#### [What to work on]
A. In the news extract about giving the Ugandan army a role in agriculture and rural development, list every person whose reaction to that decision is reported, along with the title or position the extract gives each one.
B. Extend the news extract on the army's role and the NAADS programme, picking up right after its final sentence.

FDC President Maj Gen Mugisha Muntu said Mr Museveni’s decision is “ill-thought out”. “It is a tacit admission that he (President Museveni) has failed. The government, which is charged with offering these services, is formed by one party,” Gen Muntu says, “This would bring the army into a partisan process. We contest that.”

Mr Christopher Twesigye, a political science lecturer at Uganda Christian University, said drafting the army into managing agriculture and rural development would amount to ‘militarisation of the country”.

However, Lt Col Paddy Ankunda, the UPDF spokesperson, views the new task as proof that the President and the public trust the army.
“Even your newspaper in 2010, voted UPDF as the most trusted institution in Uganda,” Col Ankunda said.

Prof Augustus Nuwagaba, a poverty eradication consultant, backed the move, saying the army has been “exemplary” in discipline and organisation and the President may want to draft it into the rural development agenda.

The Fate
Still waiting.
The fate of the 13-year-old NAADS programme has been the subject of public and government discussion over the last many weeks. Last Sunday, President Museveni convened a crisis cabinet meeting to discuss the fate of the programme ahead of the budget reading on Thursday.

#### [Excerpted data]
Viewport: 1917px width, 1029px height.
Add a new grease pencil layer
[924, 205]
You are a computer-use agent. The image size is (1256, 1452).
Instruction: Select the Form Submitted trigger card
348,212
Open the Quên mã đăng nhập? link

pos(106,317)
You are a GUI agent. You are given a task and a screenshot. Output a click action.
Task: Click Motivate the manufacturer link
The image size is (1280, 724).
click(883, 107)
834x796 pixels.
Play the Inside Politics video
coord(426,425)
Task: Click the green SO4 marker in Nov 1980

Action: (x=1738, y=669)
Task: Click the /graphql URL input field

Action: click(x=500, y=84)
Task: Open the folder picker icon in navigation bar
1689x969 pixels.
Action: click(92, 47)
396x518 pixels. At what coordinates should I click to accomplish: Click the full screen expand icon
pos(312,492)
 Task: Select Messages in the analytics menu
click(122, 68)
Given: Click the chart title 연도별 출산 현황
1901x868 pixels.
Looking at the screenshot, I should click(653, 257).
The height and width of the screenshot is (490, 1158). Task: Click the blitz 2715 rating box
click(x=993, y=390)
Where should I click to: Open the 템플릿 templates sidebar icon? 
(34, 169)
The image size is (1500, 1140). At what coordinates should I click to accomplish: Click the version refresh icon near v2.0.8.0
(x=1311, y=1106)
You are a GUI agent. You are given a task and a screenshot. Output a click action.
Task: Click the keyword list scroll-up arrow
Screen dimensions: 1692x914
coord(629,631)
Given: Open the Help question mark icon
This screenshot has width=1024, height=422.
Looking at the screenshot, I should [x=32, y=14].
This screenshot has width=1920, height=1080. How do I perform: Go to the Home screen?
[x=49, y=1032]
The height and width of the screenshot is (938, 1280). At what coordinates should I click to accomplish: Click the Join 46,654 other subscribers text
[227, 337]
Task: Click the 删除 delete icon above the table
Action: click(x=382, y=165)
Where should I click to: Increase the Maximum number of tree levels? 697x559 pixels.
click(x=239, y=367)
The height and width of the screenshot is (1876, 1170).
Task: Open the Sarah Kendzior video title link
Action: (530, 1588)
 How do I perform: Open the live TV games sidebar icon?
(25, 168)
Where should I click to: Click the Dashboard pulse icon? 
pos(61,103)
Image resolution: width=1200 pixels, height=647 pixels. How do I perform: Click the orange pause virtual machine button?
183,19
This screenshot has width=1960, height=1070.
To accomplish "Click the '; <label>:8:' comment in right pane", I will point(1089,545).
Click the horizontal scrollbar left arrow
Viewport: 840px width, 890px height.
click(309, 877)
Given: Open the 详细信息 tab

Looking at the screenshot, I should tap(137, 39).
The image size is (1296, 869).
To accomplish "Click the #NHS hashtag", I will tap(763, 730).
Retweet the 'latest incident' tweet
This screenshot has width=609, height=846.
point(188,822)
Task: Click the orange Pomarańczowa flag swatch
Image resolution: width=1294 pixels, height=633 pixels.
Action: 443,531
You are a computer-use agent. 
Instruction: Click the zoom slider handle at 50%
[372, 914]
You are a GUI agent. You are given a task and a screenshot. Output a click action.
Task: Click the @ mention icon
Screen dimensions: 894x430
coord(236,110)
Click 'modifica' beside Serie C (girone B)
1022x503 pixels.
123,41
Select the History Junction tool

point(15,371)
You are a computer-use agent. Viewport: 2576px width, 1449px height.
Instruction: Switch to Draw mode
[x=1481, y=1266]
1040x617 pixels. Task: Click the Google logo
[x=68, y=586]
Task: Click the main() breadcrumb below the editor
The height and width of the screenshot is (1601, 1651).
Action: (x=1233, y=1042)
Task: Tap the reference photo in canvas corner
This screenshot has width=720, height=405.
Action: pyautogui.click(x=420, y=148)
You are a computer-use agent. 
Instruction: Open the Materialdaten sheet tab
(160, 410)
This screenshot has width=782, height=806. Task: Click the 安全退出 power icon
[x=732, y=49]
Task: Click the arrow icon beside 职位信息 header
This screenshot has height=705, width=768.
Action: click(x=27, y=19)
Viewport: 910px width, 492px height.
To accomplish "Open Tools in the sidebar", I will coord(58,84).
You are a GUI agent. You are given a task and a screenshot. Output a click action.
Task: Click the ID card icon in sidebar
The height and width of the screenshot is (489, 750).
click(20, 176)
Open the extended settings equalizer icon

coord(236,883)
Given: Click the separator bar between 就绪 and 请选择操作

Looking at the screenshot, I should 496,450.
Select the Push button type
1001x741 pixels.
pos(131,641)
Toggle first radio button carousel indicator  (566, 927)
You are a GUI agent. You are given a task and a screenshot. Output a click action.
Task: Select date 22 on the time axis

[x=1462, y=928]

#### [Answers per task]
A.
- Maj Gen Mugisha Muntu, FDC President
- Mr Christopher Twesigye, political science lecturer at Uganda Christian University
- Lt Col Paddy Ankunda, UPDF spokesperson
- Prof Augustus Nuwagaba, poverty eradication consultant

B.
Information minister Rose Namayanja confirmed the meeting took place but said only the President will make an official announcement on the fate of Naads, “in the next two or three days.” No announcement has been made yet.

Civil society organisations, under their umbrella body, Civil Society Budget Advocacy Group, said on the eve of the budget reading that the country should not “narrow a full government agricultural extension programme to a mere ‘project’ of Naads.”

“Naads is an advisory service. Whether he disbands it or not, we need an extension programme to take modern farming down to farmers, not NAADs,” said Ms Agnes Kirabo, the national coordinator of the Food Rights Alliance at a press conference.